橈尺骨整復外科実習
2023年07月17日
こんにちは!獣医師の市川です!
本日は『トイプードル犬種の橈尺骨整復術』をテーマに実際の骨折を想定してコンデュラープレートの設置法に関して学んでいきました。
トイプードル犬種は小さな体ゆえに若齢期での骨折が非常に多い上に、骨径も非常に小さく、プレートの設置に対する治療許容度が非常に小さいため、適切なプレートの設置やピンニングが再発予防の上でも大切になります。
骨折する場所によっても設置できるプレートの種類が異なり、今回は橈尺骨遠位骨幹端骨折を想定して、鶏の骨を用いてコンデュラープレートの設置を実施しました。

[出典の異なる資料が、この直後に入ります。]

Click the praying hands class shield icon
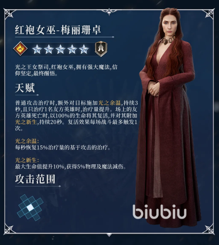This screenshot has height=245, width=219. [101, 49]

通常プレートの強度を維持する上ではプレートに対して2つのスクリューを設置しないといけないのですが、骨幹端骨折に対してストレートプレートでは十分な足場を確保できません。
一方でコンデュラープレートは先端がY字状になることで、2列並行でスクリューを設置できるため、骨幹端骨折のような足場が限られる骨折に対しては適応になります。

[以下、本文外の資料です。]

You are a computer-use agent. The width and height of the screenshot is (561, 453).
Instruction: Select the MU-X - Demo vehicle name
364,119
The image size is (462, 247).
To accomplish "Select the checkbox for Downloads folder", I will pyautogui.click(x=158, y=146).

また骨癒合に対しても骨を物理的に圧迫させる直接的癒合と骨と骨の不安定から自分の力で再生させる生物学的癒合(間接的癒合)の2種類があり、整形学的には間接的癒合が推奨されています。
骨折端に対してスクリューの位置が近いほど骨は不安定性が減るので新しい化骨が形成されず、直接的癒合に近い状況が作られるのですが、コンデュラープレートは骨折端からの遠位端スクリューまでの距離が確保できる上でもより生物学的癒合を促すことができます。
今回の実習で設置のポイントを細かく教えていただきましたので、実際の症例でもより丁寧な治療が提供できるのではないかと思います。